Espíndola alegou "inépcia da denúncia, tendo em vista a ausência de detalhamento das circunstâncias da suposta lesão corporal causada em Teresa de Jesus Rodrigues de Paula Espíndola, sua genitora, o que impossibilitaria a sua defesa, diante da inexistência de elementos, na peça acusatória, que especifiquem a conduta delituosa, tratando-se, segundo alega, de narrativa imprecisa e vaga".

O vice-procurador-geral da República Luciano Mariz Maia requereu o recebimento da denúncia.

Em habeas corpus, o magistrado fez acusações à irmã. No pedido, informa-se que o desembargador requereu a interdição da mãe, Teresa de Jesus, em 2013 e do pai, Oswaldo Espíndola, em 2014. Ambos estavam então sob "curatela de fato" da irmã Maria Lúcia, que administrava todos os aspectos das vidas dos pais.

"Sob o controle da irmã, os pais estavam com a saúde extremamente debilitada, correndo risco de morte sem atendimento adequado e careciam do pleno gozo de suas faculdades mentais", alegou o magistrado.

O documento registra que o desembargador, "como curador de direito, também processa a irmã Maria Lúcia de Paula Espíndola para obrigá-la à reposição de valores de cheques que ela emitiu da conta do pai para si mesma". Ele pediu "a instauração de inquérito policial para elucidação do desaparecimento das joias da mãe, também na época da curatela de fato".

Ainda segundo o pedido de habeas corpus, em represália a essas medidas a irmã submeteu o desembargador "a uma cilada, em 25 de setembro de 2013 para iniciar e gravar uma discussão e acusá-lo de agressões".

No HC, o magistrado sustenta que "se fosse condenado por todas as acusações na AP 835" (...) não seria preso nem sofreria perda do cargo de desembargador".

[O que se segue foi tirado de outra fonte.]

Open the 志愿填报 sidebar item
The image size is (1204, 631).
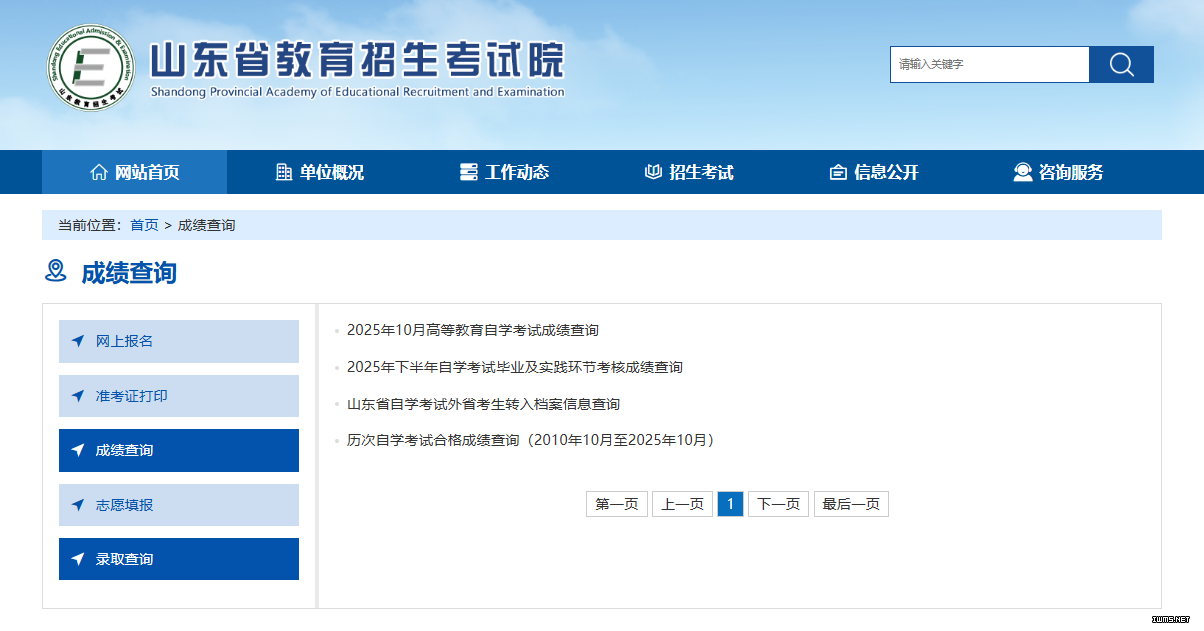point(179,505)
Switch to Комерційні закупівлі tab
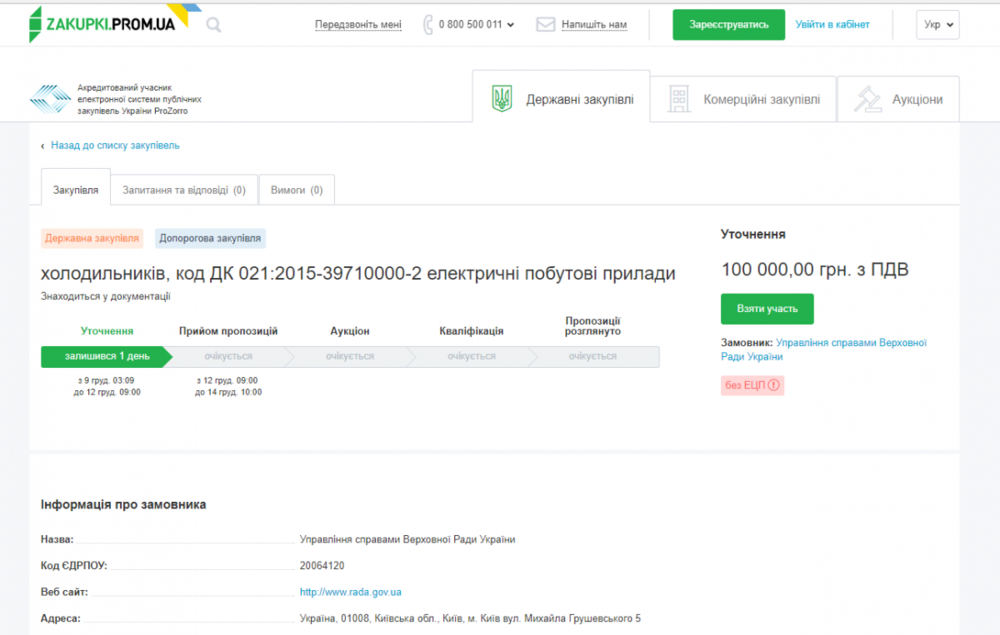The image size is (1000, 635). [760, 99]
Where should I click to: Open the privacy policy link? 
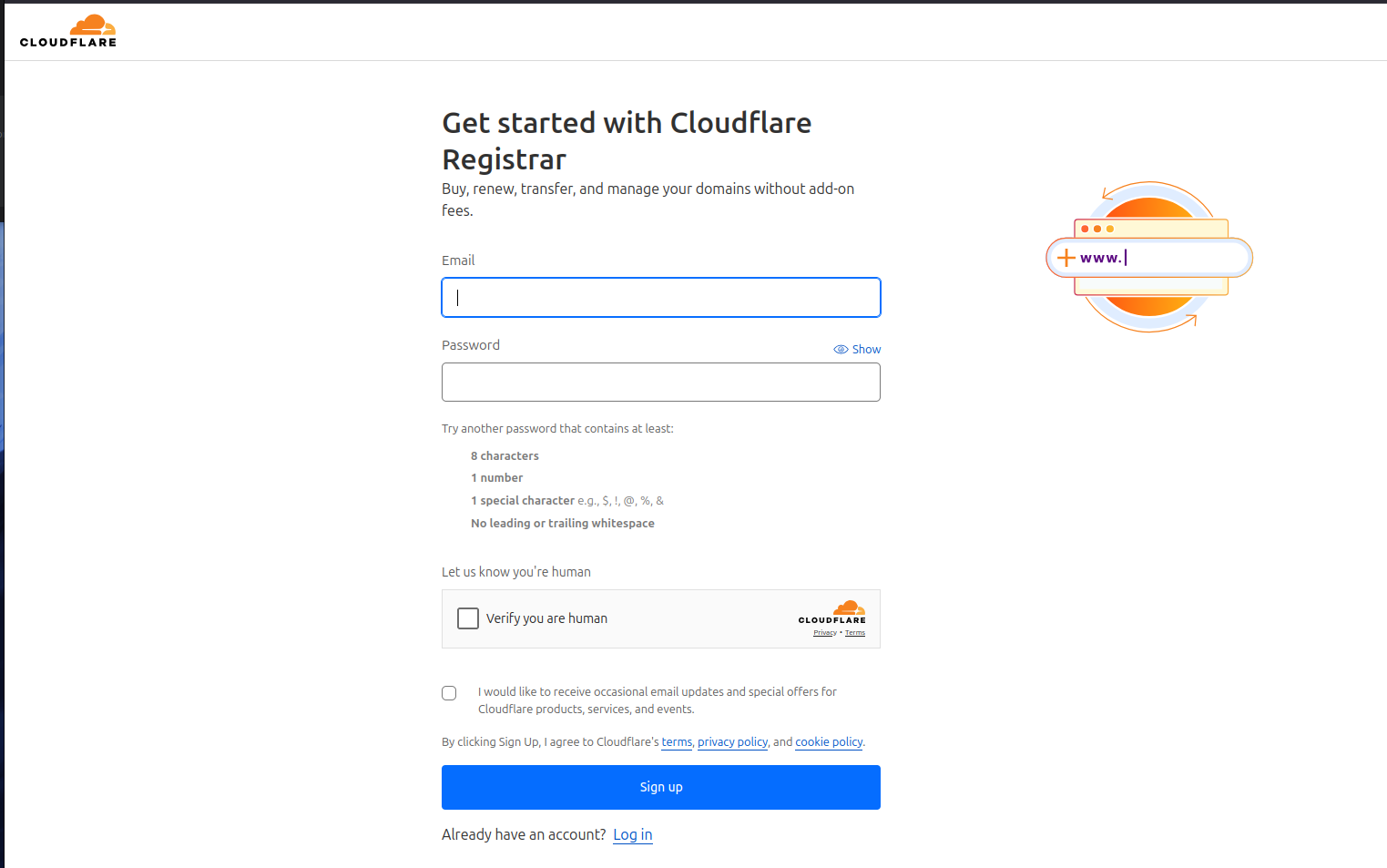[x=732, y=742]

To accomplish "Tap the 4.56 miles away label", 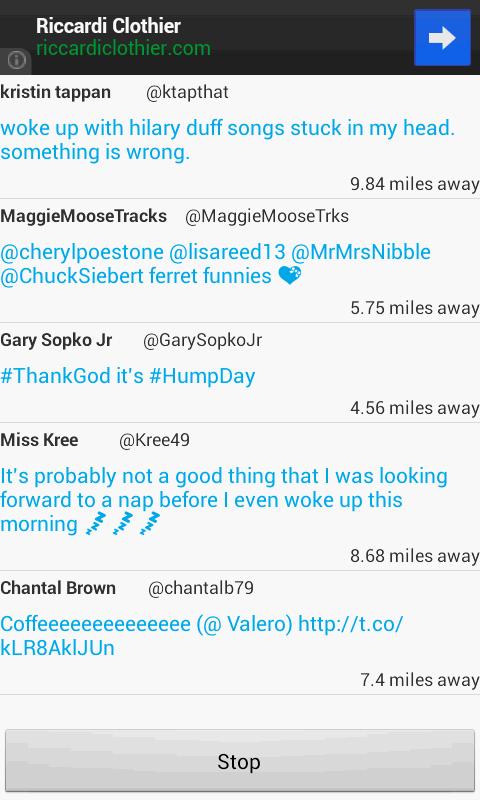I will [x=415, y=408].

O Blog consultou dois advogados que atuaram na Ação Penal 835. Não conseguiu ouvir o desembargador Luís Cesar de Paula Espíndola e nem sua defensora atual, a advogada Sandra Bertipaglia.

***

Luís Cesar de Paula Espíndola nasceu no dia 28 de setembro de 1955, em Curitiba (PR). Ingressou na magistratura como juiz substituto em 4 de abril de 1989. Foi juiz titular na 8ª Vara Cível de Curitiba, onde permaneceu até ser removido para a substituição em segundo grau. Juiz substituto em 2º grau a partir de 13 de maio de 2002. Em 13 de maio de 2013 foi promovido, pelo critério de antiguidade, ao cargo de desembargador.